Over 70 years after the death of Benito Mussolini (1883-1945), historians have come across a message from Italy’s fascist dictator. Locked away in a tiny metal box with a couple of gold coins underneath a massive obelisk in the country’s capital, the note is in the form of a 1,200-word essay in Latin that unsurprisingly extols Mussolini’s 21-year-long rule. According to researchers, the text was meant to keep his name alive, even after the fall of fascism.
Written on a piece of parchment, the note is currently buried below a 120-foot-tall obelisk with the rather grand inscription MVSSOLINI DVX, which when translated from Latin means Mussolini Duce (or Mussolini the Leader). Located in Rome’s Foro Italico sports complex, the giant 300-ton monolith was carved out of white marble. Since its unveiling back in 1932, the monument has remained emblematic of the fascist leader’s authoritarian rule.
Bearing the title “Codex Fori Mussolini”, this essay provides a propagandist account of the fascist movement in Italy, venerating the dictator as a fearless Roman emperor an “the savior of the Italian people”. Given its unusual location, it is obvious that the message was supposed to remain a secret until the obelisk itself collapsed, which Mussolini believed would take place only after the fall of fascism.
Thanks to three separate archival records, however, classical researchers Han Lamers from Berlin-based Humboldt University and Bettina Reitz-Joosse of Netherlands’ University of Groningen have successfully uncovered the note, without having to actually fell the monolith. Speaking about the text, which was composed by classical scholar Aurelio Giuseppe Amatucci (1867-1960), Lamers said:
After the First World War, Italy was on the brink of collapse. In the account, Mussolini is seen as regenerating the country through his superhuman insight and resoluteness…The monument is presented as a symbol of the eternal reign of Italian fascism.

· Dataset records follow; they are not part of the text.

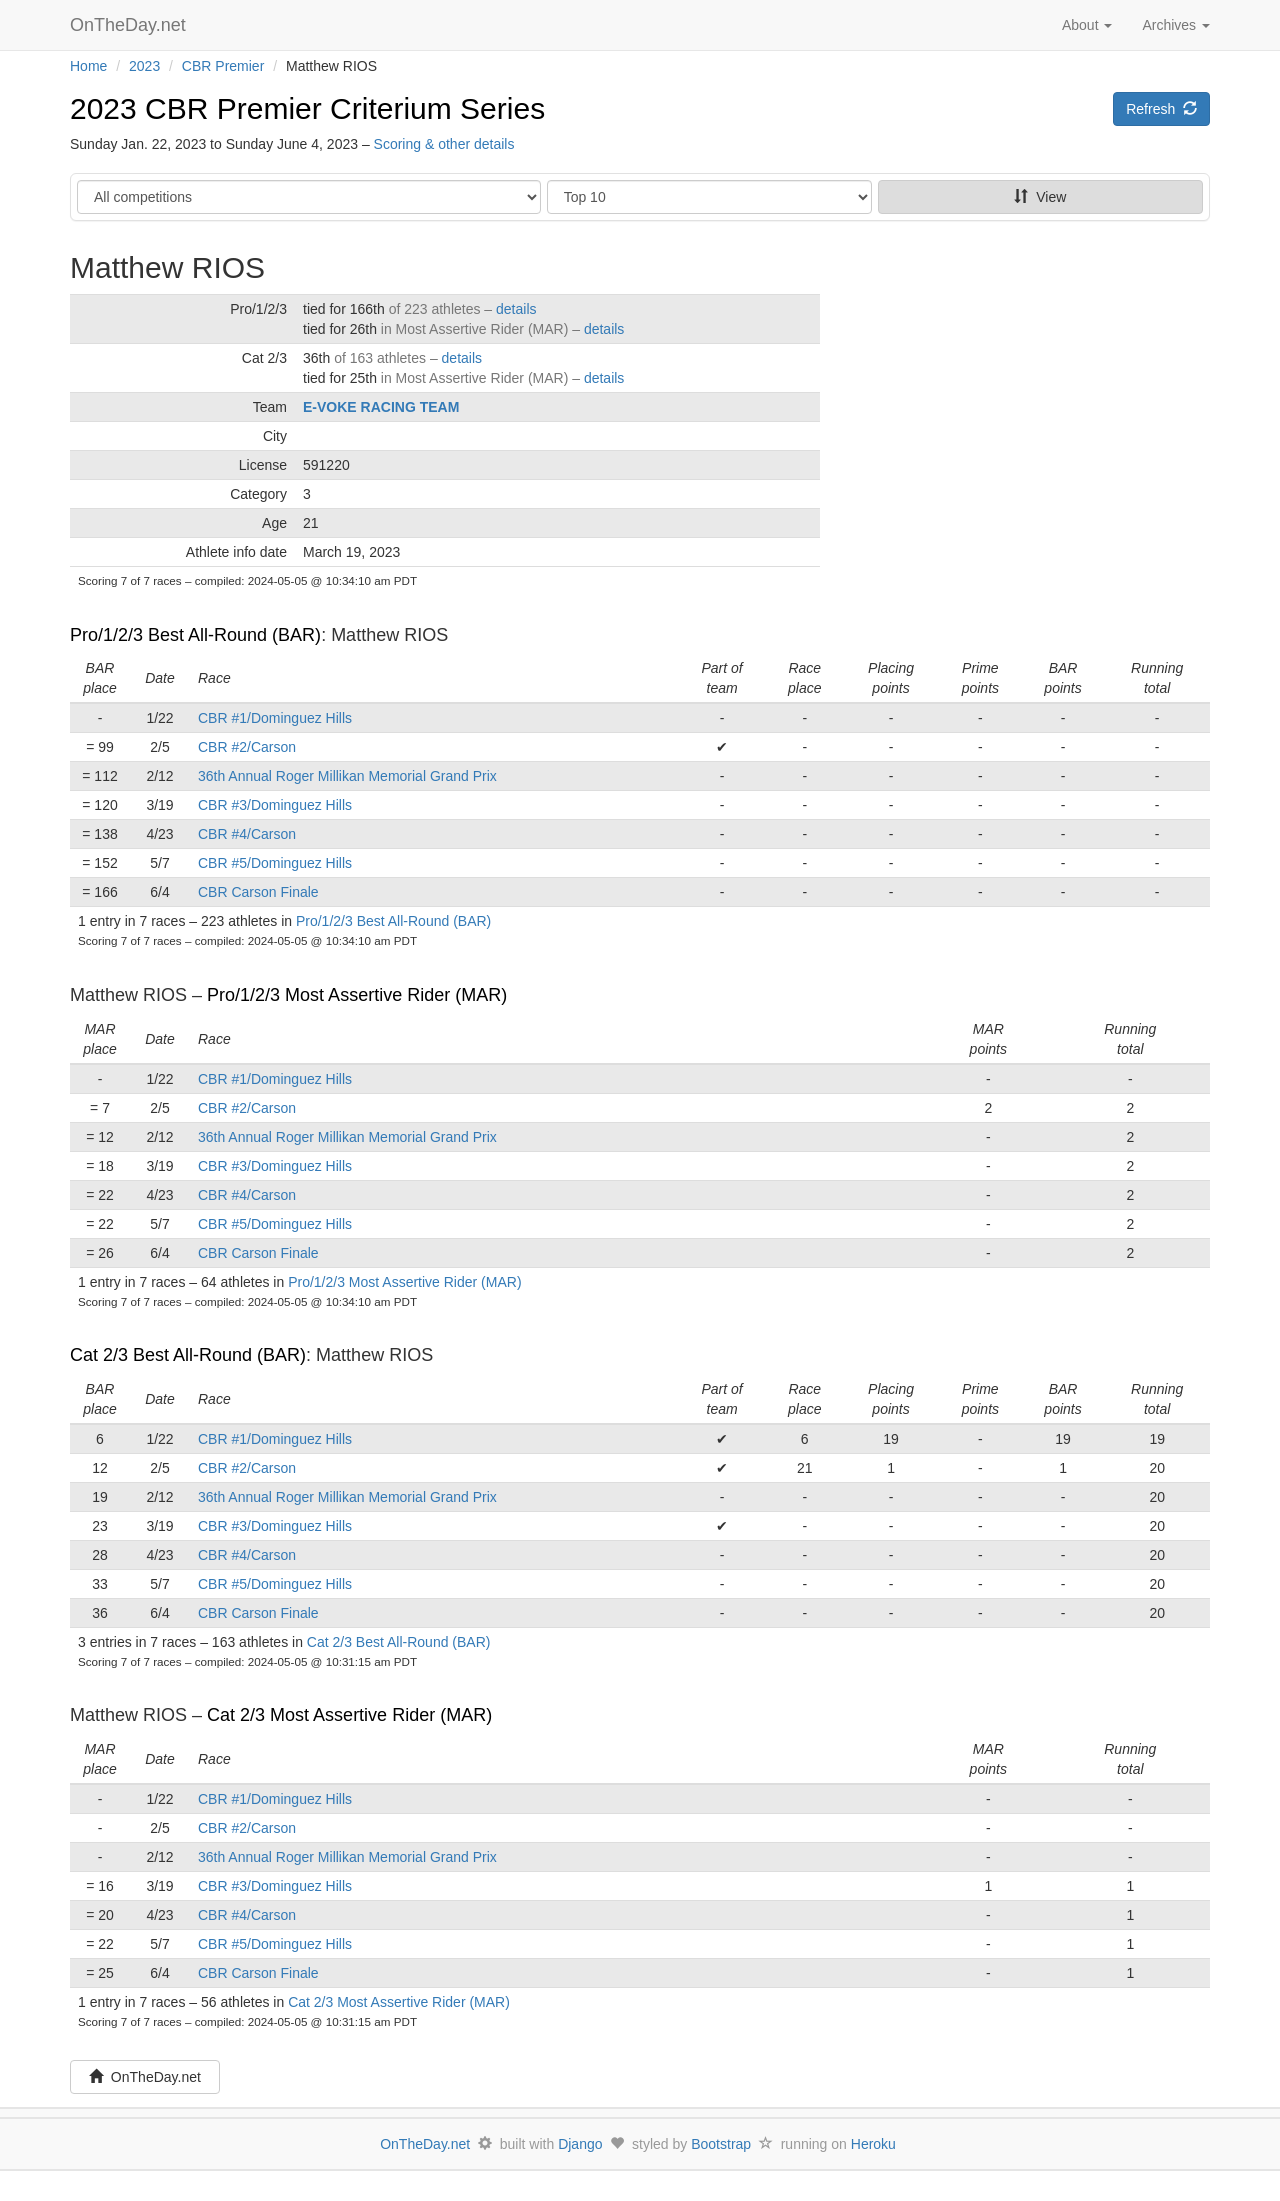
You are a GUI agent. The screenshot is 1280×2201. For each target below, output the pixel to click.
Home (88, 66)
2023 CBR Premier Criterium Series (307, 108)
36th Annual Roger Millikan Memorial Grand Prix (347, 776)
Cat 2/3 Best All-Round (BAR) (188, 1355)
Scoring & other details (444, 144)
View (1040, 197)
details (516, 309)
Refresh (1161, 109)
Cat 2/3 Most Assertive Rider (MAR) (349, 1715)
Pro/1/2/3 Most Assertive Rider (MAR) (357, 995)
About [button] (1087, 25)
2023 (144, 66)
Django (580, 2144)
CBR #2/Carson (247, 747)
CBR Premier (223, 66)
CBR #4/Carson (247, 834)
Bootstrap (721, 2144)
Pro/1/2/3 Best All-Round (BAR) (195, 635)
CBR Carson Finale (258, 892)
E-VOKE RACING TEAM (381, 407)
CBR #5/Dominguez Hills (275, 863)
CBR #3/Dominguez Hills (275, 805)
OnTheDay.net (130, 25)
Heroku (873, 2144)
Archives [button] (1176, 25)
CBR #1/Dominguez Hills (275, 718)
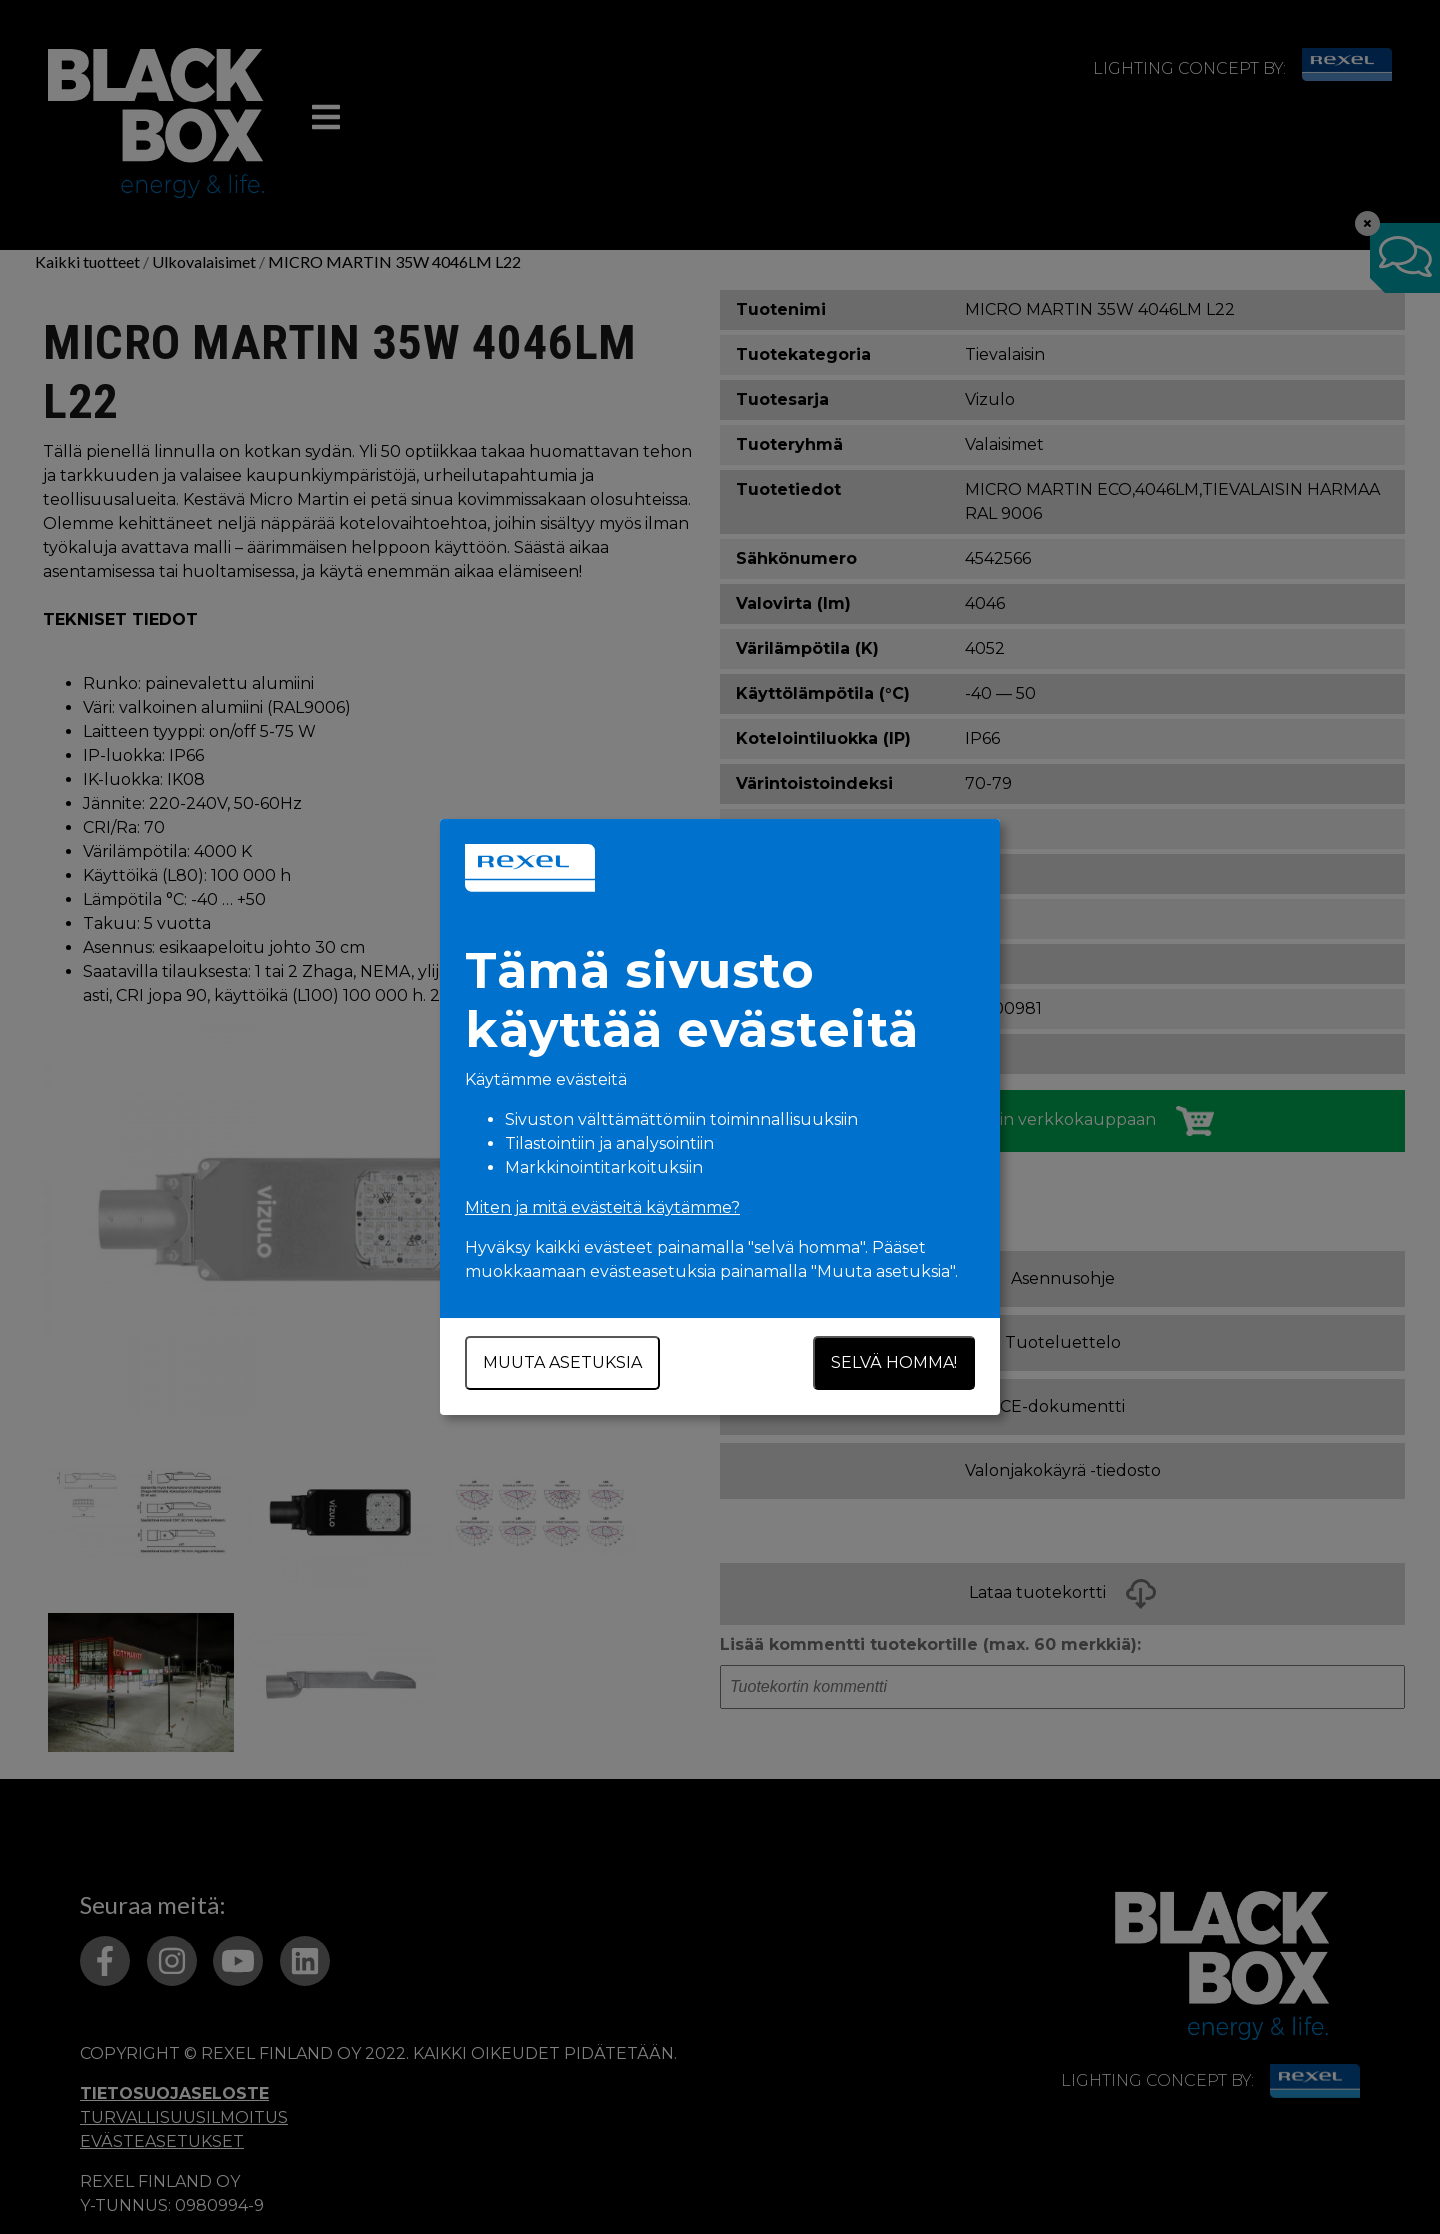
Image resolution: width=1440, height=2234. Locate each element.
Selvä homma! (894, 1362)
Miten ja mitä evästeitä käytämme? (602, 1207)
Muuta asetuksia (562, 1362)
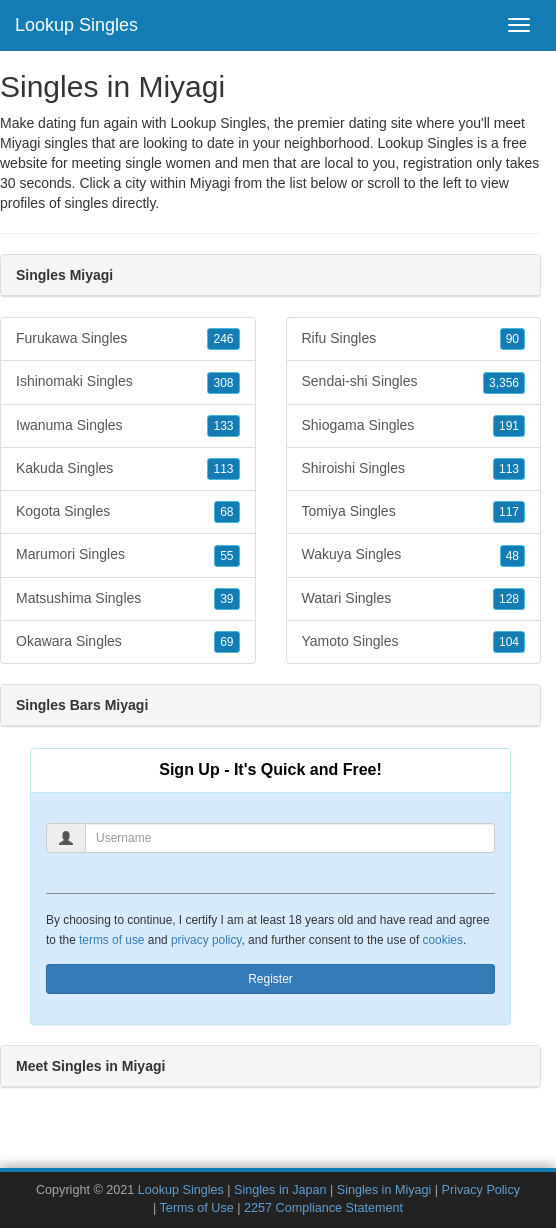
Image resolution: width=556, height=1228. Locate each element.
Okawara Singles (128, 642)
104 (509, 642)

The second part of the essay deals with the objectives and ideologies of the Fascist Youth Organization, while the later portion explicates how the obelisk needs to be transported and installed. As pointed out by the researchers, the use of Latin is also significant. Reitz-Joosse added:
Latin had a special significance for fascists. It was the language of the Roman Empire that they hoped to regenerate. But it was also an eternal language, rather appropriate to send messages to the future.
The duo talks in great length about the discovery in a book recently published by Bloomsbury. Lamers was reported saying:
We think we have countered its goal by showing the text’s rhetorical and manipulative strategies and its highly selective references to Roman history.